Saved data entries
-*-
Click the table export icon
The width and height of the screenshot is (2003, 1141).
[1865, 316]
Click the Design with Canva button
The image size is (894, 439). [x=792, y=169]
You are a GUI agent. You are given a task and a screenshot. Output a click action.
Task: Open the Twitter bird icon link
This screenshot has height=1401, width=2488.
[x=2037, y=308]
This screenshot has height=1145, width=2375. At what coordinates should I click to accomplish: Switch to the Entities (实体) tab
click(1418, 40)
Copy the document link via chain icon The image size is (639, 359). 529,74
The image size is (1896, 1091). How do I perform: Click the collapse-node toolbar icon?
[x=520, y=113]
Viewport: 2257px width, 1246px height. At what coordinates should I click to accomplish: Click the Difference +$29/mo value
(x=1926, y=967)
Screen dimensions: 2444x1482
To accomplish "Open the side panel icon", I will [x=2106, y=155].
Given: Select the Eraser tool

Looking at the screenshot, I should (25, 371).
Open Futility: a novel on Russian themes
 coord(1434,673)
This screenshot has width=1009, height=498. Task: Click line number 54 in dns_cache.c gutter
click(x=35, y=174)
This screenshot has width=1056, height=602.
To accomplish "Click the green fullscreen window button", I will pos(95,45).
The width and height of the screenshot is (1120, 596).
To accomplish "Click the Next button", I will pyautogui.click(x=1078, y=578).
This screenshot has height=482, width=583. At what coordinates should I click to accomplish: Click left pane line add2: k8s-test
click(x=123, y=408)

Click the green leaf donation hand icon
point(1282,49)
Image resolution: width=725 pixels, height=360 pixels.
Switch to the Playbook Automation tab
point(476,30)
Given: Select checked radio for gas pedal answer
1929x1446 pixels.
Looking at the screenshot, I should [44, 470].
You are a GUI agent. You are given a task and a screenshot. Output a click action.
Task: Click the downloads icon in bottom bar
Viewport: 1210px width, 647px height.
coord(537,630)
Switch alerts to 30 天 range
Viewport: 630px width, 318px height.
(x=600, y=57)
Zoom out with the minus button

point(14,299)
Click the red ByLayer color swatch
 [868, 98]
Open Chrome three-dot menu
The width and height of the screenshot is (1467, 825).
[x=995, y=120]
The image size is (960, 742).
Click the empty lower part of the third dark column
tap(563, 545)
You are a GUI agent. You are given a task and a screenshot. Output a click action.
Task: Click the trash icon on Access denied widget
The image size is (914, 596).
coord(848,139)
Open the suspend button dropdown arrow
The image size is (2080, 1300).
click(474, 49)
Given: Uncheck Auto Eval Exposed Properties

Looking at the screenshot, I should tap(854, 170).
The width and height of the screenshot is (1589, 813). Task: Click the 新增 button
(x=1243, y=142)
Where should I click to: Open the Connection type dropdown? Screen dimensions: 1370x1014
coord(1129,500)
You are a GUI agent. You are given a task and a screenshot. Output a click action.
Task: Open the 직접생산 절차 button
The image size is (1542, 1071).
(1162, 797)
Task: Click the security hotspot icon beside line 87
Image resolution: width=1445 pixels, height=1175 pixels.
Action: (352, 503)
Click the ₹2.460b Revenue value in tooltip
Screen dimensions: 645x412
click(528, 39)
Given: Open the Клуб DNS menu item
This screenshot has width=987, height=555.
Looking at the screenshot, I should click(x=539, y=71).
-*-
▶ _TASK OBJECTIVE_: Exactly as they appear above, write out the line containing "Given: Open the Клуб DNS menu item" and each line that comes after it in the records.

▶ _ANSWER TO THIS TASK_:
Given: Open the Клуб DNS menu item
This screenshot has width=987, height=555.
Looking at the screenshot, I should click(x=539, y=71).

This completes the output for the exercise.